Fed propõe mudanças que podem favorecer Bitcoin

O Federal Reserve (Fed) apresentou propostas para ajustar regras de capital bancário nos Estados Unidos, dentro da revisão do chamado Basel III Endgame. O movimento pode abrir espaço para maior participação institucional em Bitcoin, especialmente em serviços oferecidos por grandes bancos.

Embora as mudanças ainda estejam em discussão, o mercado interpreta que a proposta sinaliza uma abordagem regulatória mais equilibrada para ativos digitais. Nesse contexto, a revisão tende a reduzir distorções que hoje encarecem operações com cripto.

Revisão de capital pode reduzir barreiras

Um dos pontos centrais envolve o tratamento de risco operacional. Modelos anteriores associavam ativos como o Bitcoin a exigências de capital extremamente elevadas, o que desestimulava sua adoção por instituições financeiras.

Agora, o Fed propõe simplificar esse cálculo com uma metodologia mais padronizada. Dessa forma, o custo regulatório pode se tornar mais previsível. Além disso, a mudança tende a reduzir discrepâncias entre diferentes tipos de ativos.

Como resultado, bancos podem ganhar mais flexibilidade para incluir exposição a Bitcoin em seus balanços, ainda que dentro de limites prudenciais.

Custódia institucional ganha relevância

A proposta também aborda serviços de custódia, um segmento estratégico para a adoção institucional. Regras anteriores eram vistas como excessivamente rigorosas até para atividades consideradas de baixo risco operacional.

Com a recalibração, o custo de capital associado à custódia pode cair. Assim, bancos tendem a competir de forma mais direta com empresas especializadas em cripto. Além disso, a maior eficiência pode reduzir custos para clientes institucionais.

Impacto na liquidez e concorrência

O memorando do Fed indica que ajustes podem reduzir, em média, as exigências de capital CET1 dos maiores bancos. Esse movimento pode liberar recursos para expansão de serviços financeiros.

Além disso, mudanças em regras aplicadas a bancos sistêmicos globais (G-SIBs) buscam evitar aumentos automáticos de exigência conforme ativos crescem. Nesse sentido, o sistema tende a se tornar mais proporcional ao risco real.

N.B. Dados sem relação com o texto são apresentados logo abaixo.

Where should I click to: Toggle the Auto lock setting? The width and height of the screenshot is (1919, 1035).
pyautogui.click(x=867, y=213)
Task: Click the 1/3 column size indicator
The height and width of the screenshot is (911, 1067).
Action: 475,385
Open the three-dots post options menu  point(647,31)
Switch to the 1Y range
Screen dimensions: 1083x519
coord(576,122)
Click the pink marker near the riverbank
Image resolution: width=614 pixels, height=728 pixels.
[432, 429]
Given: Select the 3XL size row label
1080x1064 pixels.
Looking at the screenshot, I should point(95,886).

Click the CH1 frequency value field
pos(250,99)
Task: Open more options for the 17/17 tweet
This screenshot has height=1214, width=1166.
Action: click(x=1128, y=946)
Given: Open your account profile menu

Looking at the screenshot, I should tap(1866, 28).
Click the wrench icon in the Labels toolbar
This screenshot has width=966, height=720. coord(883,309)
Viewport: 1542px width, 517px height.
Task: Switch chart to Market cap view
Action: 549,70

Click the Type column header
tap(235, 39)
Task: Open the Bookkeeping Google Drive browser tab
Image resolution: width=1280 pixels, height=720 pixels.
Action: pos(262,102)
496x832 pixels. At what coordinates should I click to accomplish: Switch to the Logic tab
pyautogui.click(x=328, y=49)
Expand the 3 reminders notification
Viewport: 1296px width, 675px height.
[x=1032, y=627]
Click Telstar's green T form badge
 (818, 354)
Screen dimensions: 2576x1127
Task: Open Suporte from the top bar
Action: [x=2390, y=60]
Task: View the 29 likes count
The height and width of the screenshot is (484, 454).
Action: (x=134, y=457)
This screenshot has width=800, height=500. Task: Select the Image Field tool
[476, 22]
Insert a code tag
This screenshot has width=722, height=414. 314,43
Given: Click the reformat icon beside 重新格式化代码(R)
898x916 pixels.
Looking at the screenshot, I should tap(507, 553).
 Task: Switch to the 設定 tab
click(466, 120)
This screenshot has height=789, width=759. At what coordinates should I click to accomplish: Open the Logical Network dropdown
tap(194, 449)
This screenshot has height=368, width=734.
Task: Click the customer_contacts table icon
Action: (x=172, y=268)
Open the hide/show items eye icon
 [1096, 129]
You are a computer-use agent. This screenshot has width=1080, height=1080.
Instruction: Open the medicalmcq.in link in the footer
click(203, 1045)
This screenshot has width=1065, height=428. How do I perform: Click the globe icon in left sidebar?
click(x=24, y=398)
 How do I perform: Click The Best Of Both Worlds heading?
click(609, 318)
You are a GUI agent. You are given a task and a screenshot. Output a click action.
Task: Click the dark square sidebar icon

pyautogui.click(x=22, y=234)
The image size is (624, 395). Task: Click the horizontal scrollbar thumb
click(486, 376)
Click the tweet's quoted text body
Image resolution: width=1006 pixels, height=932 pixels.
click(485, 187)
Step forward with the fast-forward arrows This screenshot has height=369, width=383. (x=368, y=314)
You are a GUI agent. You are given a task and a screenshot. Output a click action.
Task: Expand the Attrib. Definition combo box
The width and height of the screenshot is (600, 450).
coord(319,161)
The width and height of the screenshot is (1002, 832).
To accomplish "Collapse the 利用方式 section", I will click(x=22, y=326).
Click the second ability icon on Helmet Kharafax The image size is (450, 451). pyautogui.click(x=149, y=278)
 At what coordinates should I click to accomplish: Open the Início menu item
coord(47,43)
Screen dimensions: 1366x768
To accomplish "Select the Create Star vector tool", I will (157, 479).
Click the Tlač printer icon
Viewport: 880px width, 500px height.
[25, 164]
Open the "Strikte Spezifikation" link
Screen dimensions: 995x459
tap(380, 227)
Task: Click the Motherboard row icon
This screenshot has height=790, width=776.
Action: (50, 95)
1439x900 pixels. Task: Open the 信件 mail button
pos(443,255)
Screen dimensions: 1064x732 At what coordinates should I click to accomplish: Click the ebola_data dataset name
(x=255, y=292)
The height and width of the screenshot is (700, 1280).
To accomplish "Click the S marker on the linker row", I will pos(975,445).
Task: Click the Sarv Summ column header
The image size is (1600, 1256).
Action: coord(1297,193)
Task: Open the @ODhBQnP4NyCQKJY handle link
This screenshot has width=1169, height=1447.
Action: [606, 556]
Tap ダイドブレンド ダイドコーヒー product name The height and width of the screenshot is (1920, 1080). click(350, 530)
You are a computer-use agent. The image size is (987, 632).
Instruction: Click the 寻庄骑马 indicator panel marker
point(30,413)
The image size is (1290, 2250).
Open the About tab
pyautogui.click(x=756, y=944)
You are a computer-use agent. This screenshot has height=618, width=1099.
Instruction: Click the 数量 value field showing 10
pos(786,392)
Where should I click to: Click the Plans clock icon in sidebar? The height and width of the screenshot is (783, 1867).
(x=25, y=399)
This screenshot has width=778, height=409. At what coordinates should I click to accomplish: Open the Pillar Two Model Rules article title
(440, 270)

Por conseguinte, analistas avaliam que pode haver aumento de liquidez e concorrência no mercado, incluindo produtos ligados ao Bitcoin.

Mais previsibilidade regulatória

A padronização das regras também busca reduzir incertezas. Antes, instituições enfrentavam metodologias distintas, o que dificultava o planejamento estratégico.

Agora, um modelo mais uniforme pode trazer maior clareza. Com isso, empresas interessadas em exposição ao Bitcoin ganham previsibilidade para decisões de longo prazo.

Possível retorno ao sistema bancário

O Fed reconheceu que exigências elevadas podem ter deslocado certas atividades para fora do sistema bancário regulado. Com regras mais equilibradas, a expectativa é que parte dessas operações retorne ao ambiente supervisionado.

Isso pode incluir serviços de custódia em escala institucional, o que tende a aumentar a confiança de grandes investidores.

As propostas seguem em consulta pública por 90 dias. Ainda assim, o mercado já reage ao sinal regulatório. A combinação de menor custo de capital e maior clareza pode acelerar a integração do Bitcoin ao sistema financeiro tradicional.